Jooste, who oversaw the company's rapid expansion over almost two decades, resigned on Dec. 5 as the accounting scandal broke. The former CEO has not made a public statement since and could not immediately be reached for comment on Wednesday.

"We don't know at this stage if the crisis could have been prevented," Sonn told the joint finance, public accounts and public service administration committee that was called to get preliminary information on Steinhoff.

She said the company was committed to fix what went wrong and that it was co-operating fully with all regulators.

The Hawks - full name the Directorate of Priority Crime Investigation - is responsible for investigating national criminal priorities such as serious organised and commercial crimes and serious corruption.
Steinhoff shares rose around 2 percent as the hearing was taking place.
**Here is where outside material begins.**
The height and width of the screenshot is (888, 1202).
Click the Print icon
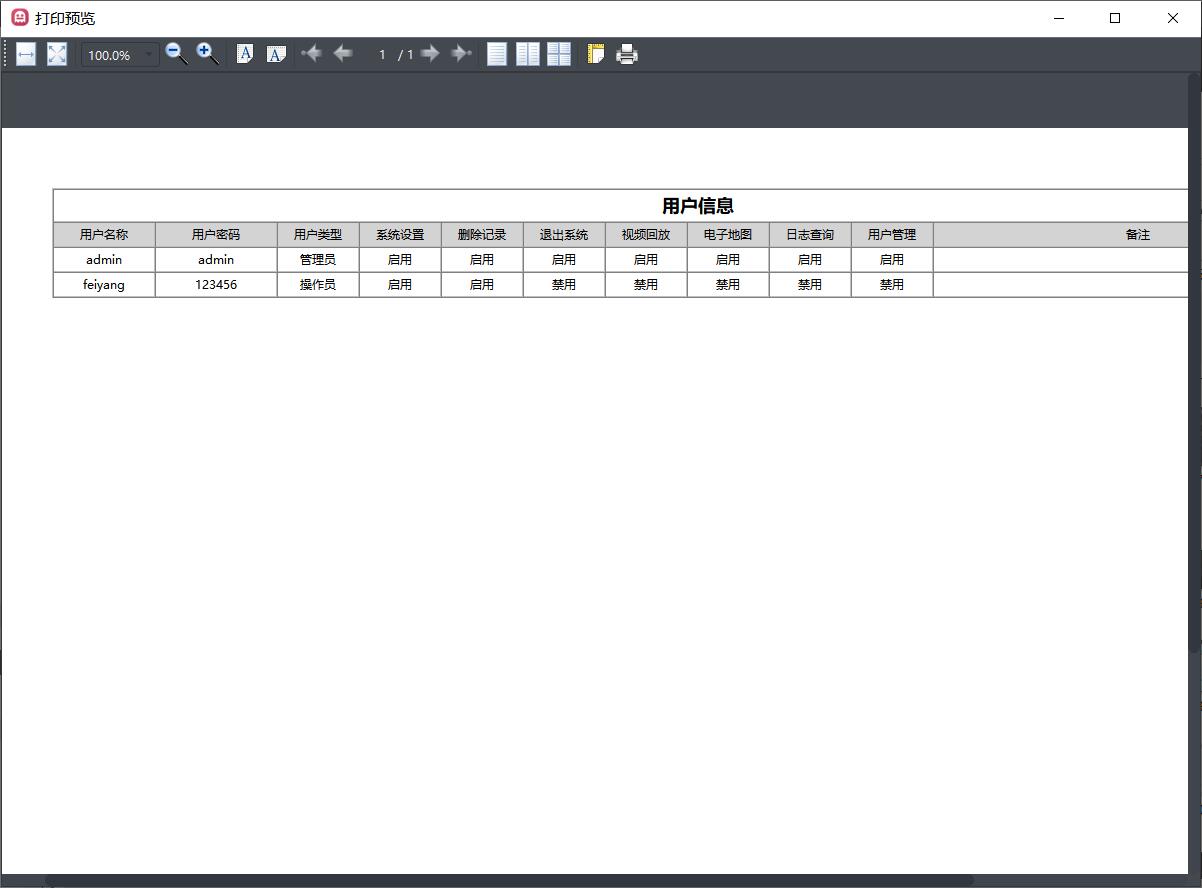coord(627,54)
Steinhoff officials said that retention of jobs, including 50,000 in South Africa, was one of the company's key aims.

Steinhoff's former chairman and leading shareholder Christo Wiese, who also spoke at the hearing, said the scandal "came like a bolt from the blue". Wiese said he became aware of problems at Steinhoff three working days before the company's accounts had to finalised for a board meeting in December. He said Steinhoff was in "absolute turmoil" at the time "when this bomb exploded".

Wiese said he "understood people's anger" after the firm admitted to accounting irregularities.
South Africa's Financial Services Board (FSB) said it was investigating two cases of possible insider trading and one of false or misleading statements relating to Steinhoff.

The Johannesburg Stock Exchange said it was still far from uncovering what had happened at the retailer.

South Africa's Government Employees Pension Fund (GEPF) said its shareholding in Steinhoff depreciated to 1.8 billion rand ($152 million) on Dec. 31 from 24.1 billion rand on Nov. 30, in the wake the accounting scandal at the retail group.

South Africa's central bank said it was investigating whether Steinhoff had breached any exchange control laws or regulations. Were Steinhoff to collapse, it would not result in financial instability, the bank added.

"While the collapse of Steinhoff may result in significant losses for banks, lenders and investors, SARB is of the view that this will not result in financial instability," the bank said in its presentation.
"SARB is investigating whether any exchange control laws or regulators have been breached."